This Kensington Market tenant gets to stay in his unit after fighting his landlord for almost 2 years
Landlord tried to raise rent by 49% then served papers saying his son was moving in
Tenants in a Kensington Market apartment have won their fight to continue living in their unit after battling their landlord for more than a year and a half.
"It was tense, never quite knowing if we would have to suddenly pack up and leave and suddenly find a new way to carve out our lives in this city," said Anders Yates, who makes his living as an actor. "Being able to breathe, to relax, has made us feel more at home."
In August 2016, Yates and four of his housemates, made headlines when they were almost priced out of their home and CBC Toronto has been following their story ever since.
Their developer landlord, Claude Bitton, owner of CB Holdings, attempted to raise the rent from $2,350 to $3,500, about a 49 per cent increase.
They won their case at a hearing of the Landlord and Tenant Board and continued to live in the second storey unit.
But in February 2017, Bitton served them papers saying his son wanted to move in, but Yates says he did not believe Bitton, and took the issue to the board again.
"There were lots of inconsistencies," said Evan Woodley, a law student with Downtown Legal Services who helped the tenants argue their case. "The son didn't know how many bedrooms were in the unit.

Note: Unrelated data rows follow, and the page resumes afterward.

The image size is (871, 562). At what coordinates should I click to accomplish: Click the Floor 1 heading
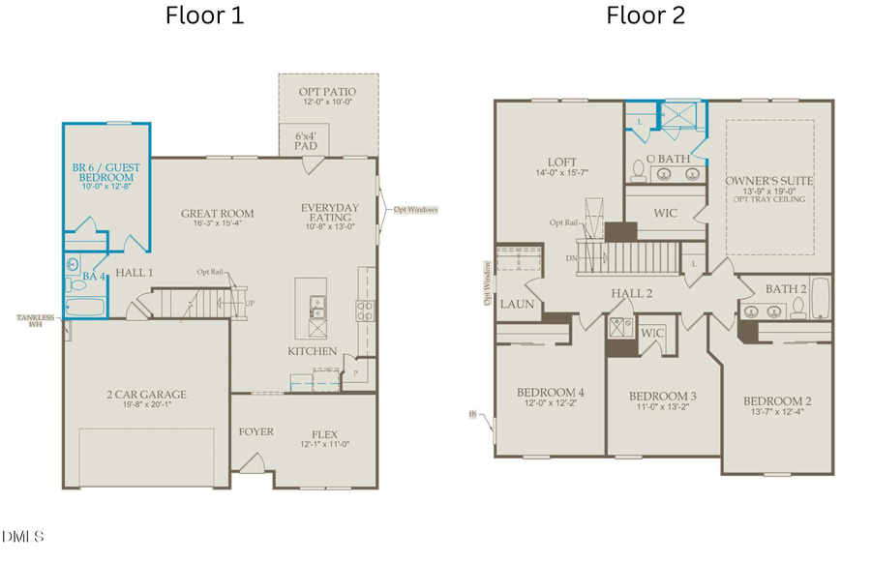click(x=204, y=15)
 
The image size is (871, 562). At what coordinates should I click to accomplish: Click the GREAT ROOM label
click(x=217, y=214)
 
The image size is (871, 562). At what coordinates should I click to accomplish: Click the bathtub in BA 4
click(x=86, y=308)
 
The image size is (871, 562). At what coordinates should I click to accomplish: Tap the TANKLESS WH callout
click(x=32, y=321)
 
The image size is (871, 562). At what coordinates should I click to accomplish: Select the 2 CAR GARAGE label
click(x=146, y=394)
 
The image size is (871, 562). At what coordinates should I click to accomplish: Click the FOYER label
click(x=255, y=431)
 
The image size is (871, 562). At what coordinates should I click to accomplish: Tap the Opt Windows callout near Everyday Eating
click(x=415, y=209)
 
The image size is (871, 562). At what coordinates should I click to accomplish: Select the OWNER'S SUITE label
click(x=769, y=180)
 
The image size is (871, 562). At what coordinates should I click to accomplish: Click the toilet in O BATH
click(x=637, y=172)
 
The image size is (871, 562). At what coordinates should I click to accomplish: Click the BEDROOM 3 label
click(x=663, y=397)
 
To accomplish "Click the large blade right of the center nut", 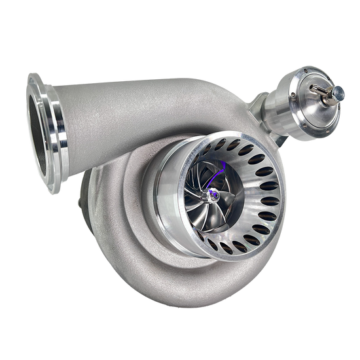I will click(229, 196).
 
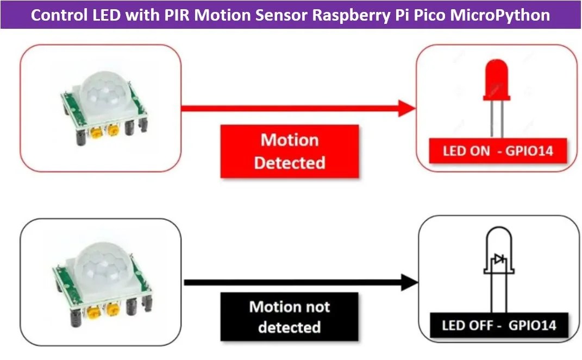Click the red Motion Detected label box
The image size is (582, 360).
[x=289, y=151]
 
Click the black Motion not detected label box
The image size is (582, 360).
[x=289, y=317]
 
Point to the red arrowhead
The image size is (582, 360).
[x=407, y=108]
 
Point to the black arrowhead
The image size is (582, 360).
[x=409, y=282]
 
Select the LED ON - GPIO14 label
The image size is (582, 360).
[x=498, y=150]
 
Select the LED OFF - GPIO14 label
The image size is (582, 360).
[x=498, y=325]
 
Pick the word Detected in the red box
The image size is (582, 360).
[x=289, y=163]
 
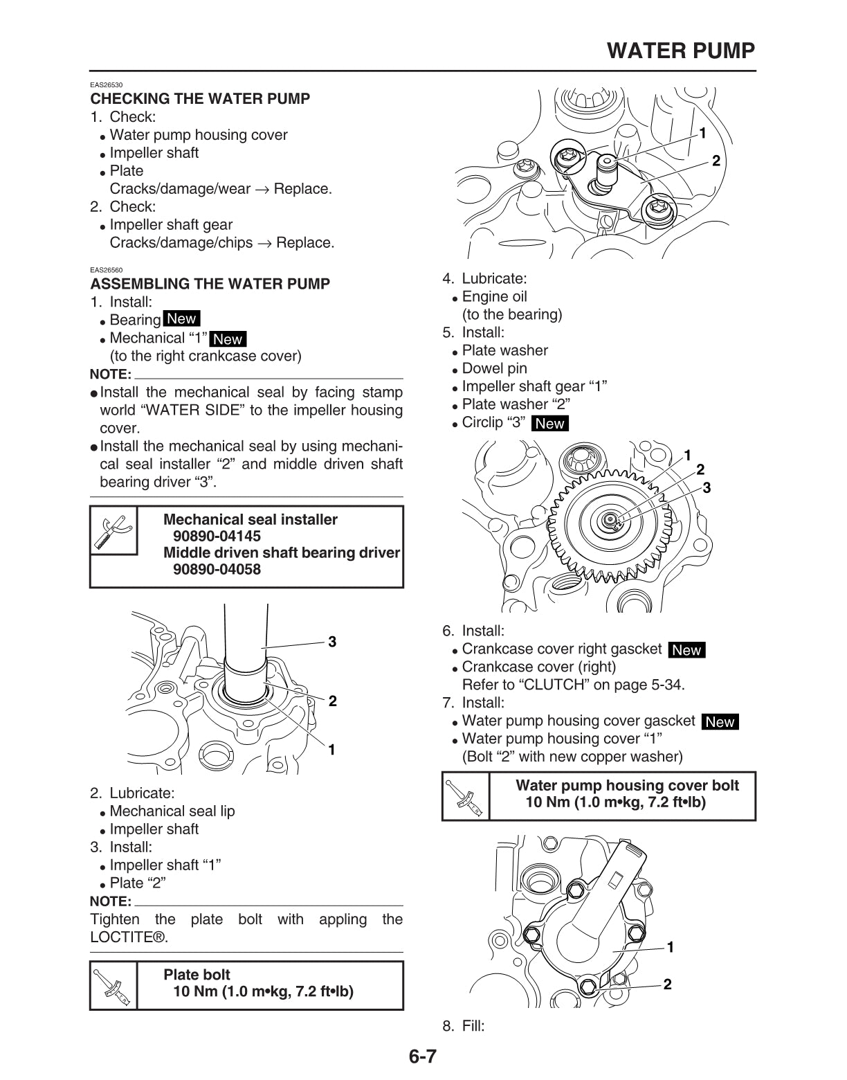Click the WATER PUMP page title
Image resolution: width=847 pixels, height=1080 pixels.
681,51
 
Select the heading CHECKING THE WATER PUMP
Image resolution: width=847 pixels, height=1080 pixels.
200,98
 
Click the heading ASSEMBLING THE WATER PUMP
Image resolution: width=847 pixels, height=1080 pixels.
210,283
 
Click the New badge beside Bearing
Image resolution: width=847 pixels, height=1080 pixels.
181,319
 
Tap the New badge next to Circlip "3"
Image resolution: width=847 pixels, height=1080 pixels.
550,423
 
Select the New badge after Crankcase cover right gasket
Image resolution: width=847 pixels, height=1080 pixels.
686,649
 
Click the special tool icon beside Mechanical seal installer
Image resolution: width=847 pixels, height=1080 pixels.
113,534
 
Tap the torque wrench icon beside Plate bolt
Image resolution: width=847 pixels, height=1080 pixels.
113,985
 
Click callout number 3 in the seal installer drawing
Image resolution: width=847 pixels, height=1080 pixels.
332,642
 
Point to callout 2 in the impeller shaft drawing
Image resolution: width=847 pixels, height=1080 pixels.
716,161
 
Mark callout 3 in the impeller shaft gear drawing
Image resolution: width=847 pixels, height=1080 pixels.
707,488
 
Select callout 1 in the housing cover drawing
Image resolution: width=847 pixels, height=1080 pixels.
670,947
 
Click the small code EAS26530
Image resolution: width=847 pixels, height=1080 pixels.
107,85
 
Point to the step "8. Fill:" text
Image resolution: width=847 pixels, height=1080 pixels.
464,1026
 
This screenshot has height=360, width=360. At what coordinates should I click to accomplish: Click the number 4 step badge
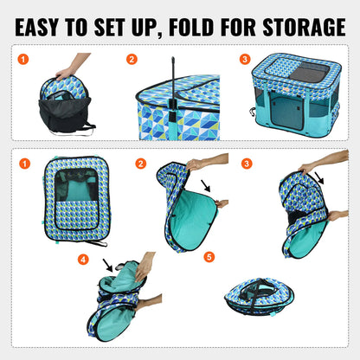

He had just bought a car the week before but didn't know if there was parking that came with the unit."
That's what the Landlord and Tenant Board found in its final decision, stating it dismissed the application because it did not think Bitton's son had "concrete plans for living in the rental unit" and did not think the landlord's witnesses were credible because "their testimonies were fraught with evasiveness and contradictions."
When CBC Toronto called Bitton for a response, he refused an interview but stated he wasn't happy with the board's decision.
"It's not fair," he said. "It's depriving landlords of their rights."
But Yates says he and his housemates are all artists or students, and can't afford moving out and paying higher rent in the city. "Holding on to this place is really really important," he said.
"It's a matter of continuing with our careers."